Pentagon Issues New Order on Gay Dismissals

US Defense Secretary Robert Gates issued new guidelines regarding the military’s recently reinstated ban on openly gay service members. The procedural change requires all discharges to be decided by senior civilian officials. The secretary of the branch in question will have to meet with a senior Pentagon lawyer and an undersecretary of personnel before the final decision is made. Gates’s memo announced that the change will be in place “until further notice.”

Choi Says Obama Playing Politics on Don’t Ask, Don’t Tell

AOL reports that gay Iraq War veteran Dan Choi, who tried to reenlist in the military in October—prior to the Ninth Circuit Court of Appeals decision temporarily to stay a lower court’s lifting of the military’s ban on openly gay soldiers—is criticizing the Obama Administration for its handling of the issue. President Barack Obama has stated that he opposes Don’t Ask, Don’t Tell, but the Justice Department is defending it in court. Choi told C-SPAN, “President Obama is playing politics. There’s no reason you should force people to lie to serve their country.” Choi, a graduate of West Point, and an Arab linguist who served in Iraq, was discharged last year after publicly coming out.

Obama To Bullied Gay Kids: “You Are Not Alone”

President Barack Obama added his voice to the It Gets Better Campaign in October, letting gay kids and other victims of bullying know that they’re not alone, and that ultimately, things do get better. He said, “I don’t know what it is like to be picked on for being gay, but I do know what it is like to grow up feeling that sometimes, you don’t belong. It is tough.” Secretary of State Hillary Clinton recorded a similar video earlier in the month. The ItGetsBetterProject garnered more than 10 million visits on YouTube in the first four weeks after it was set up.
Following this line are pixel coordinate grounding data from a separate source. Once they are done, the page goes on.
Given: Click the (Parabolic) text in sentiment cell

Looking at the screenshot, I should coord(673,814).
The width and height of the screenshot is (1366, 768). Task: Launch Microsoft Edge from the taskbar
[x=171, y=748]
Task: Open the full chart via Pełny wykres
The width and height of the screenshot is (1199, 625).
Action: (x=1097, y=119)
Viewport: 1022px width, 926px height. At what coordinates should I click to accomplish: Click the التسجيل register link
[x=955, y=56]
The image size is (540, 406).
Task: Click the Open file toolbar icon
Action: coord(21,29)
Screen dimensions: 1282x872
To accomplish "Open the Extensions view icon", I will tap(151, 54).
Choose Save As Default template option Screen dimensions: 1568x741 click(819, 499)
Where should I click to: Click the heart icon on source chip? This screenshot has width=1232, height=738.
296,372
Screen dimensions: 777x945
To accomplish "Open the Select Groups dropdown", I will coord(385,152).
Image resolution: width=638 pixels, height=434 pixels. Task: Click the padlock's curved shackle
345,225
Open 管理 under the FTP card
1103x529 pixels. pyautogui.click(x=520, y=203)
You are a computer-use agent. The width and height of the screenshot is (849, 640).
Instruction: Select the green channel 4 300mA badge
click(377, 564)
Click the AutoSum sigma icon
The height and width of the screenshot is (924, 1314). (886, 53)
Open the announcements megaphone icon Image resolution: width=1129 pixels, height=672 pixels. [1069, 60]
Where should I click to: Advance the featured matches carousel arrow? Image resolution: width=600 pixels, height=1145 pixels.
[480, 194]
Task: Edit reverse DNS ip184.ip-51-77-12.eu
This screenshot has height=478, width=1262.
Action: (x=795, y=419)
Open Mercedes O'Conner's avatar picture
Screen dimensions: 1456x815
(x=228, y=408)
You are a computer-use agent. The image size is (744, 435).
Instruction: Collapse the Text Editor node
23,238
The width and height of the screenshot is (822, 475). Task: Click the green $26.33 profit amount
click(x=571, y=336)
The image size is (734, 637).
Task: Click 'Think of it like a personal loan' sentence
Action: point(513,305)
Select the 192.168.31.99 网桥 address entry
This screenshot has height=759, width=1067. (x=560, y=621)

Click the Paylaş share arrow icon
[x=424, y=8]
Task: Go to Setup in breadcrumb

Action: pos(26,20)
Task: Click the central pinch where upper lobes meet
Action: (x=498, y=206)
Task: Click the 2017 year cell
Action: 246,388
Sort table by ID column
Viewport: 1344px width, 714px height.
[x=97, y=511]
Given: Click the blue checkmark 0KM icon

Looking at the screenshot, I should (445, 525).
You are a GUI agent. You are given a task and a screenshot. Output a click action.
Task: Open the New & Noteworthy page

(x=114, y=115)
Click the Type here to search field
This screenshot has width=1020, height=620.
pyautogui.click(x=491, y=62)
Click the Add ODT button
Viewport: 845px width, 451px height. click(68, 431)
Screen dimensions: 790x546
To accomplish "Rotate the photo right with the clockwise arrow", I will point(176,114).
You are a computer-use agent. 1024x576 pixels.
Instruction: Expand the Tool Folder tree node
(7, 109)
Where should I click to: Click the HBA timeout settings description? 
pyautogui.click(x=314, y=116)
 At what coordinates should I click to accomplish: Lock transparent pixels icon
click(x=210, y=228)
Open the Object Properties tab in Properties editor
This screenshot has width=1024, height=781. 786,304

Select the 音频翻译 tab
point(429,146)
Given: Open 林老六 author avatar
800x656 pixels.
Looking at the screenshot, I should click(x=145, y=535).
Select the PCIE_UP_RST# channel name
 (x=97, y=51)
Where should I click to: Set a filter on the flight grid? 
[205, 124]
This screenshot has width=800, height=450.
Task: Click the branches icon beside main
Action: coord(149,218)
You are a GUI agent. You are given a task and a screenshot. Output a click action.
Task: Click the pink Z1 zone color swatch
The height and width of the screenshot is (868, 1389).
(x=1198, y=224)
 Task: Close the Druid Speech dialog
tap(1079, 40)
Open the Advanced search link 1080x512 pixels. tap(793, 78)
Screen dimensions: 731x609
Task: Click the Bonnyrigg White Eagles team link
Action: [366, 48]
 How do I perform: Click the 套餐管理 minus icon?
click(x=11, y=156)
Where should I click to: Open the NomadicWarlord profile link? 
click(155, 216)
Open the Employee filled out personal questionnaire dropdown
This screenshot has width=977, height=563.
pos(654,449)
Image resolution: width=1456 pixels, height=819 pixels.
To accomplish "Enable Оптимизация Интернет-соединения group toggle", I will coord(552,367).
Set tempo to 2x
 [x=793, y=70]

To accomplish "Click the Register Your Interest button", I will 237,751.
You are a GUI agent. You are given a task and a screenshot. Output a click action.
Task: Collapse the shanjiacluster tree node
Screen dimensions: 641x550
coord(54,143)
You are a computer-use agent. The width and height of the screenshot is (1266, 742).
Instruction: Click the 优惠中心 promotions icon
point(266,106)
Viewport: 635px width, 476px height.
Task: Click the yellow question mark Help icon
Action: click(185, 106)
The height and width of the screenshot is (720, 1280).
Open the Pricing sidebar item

Lawyers Say Atlanta Police Erased Data in Gay Bar Raid

According to lawyers, Atlanta police allegedly erased and destroyed evidence after a controversial raid on the Atlanta Eagle last year. The suit brought by the bar accuses police of erasing text messages, e-mails, and pictures related to the incident. During the raid, officers searched about five-dozen bar patrons, some of whom were forced down on the sidewalk and handcuffed, while officers shouted antigay slurs at them. City officials responded to the lawsuit, saying they are taking the allegations seriously, and will initiate an investigation.

World News

Court Condemns Moscow Gay Pride Bans

The Associated Press reports that the European Court of Human Rights condemned Russia for letting Moscow ban Gay Pride marches simply because officials don’t like gay and lesbian people. It ordered Russia to pay Gay Pride organizers more than $41,000 in damages and court costs. The court’s rulings are binding, so Russia now must ensure that Gay Pride parades can be held freely throughout the country. Russian activist Nikolay Alekseyev brought the cases over the past few years.

Ugandan Paper Publishes Photos of Gay Men

According to the Associated Press, the Ugandan newspaper Rolling Stone published a list of the country’s 100 “top” homosexuals that included the men’s photographs and names. A graphic across the top of the article said, “Hang Them!” Since its publication in early October, at least four gay men have been attacked, and, according to human rights advocates, many are in hiding. The article not only names the men, but also claims that a deadly disease is attacking gay men in Uganda, and that gay men are recruiting a million children by raiding the country’s schools.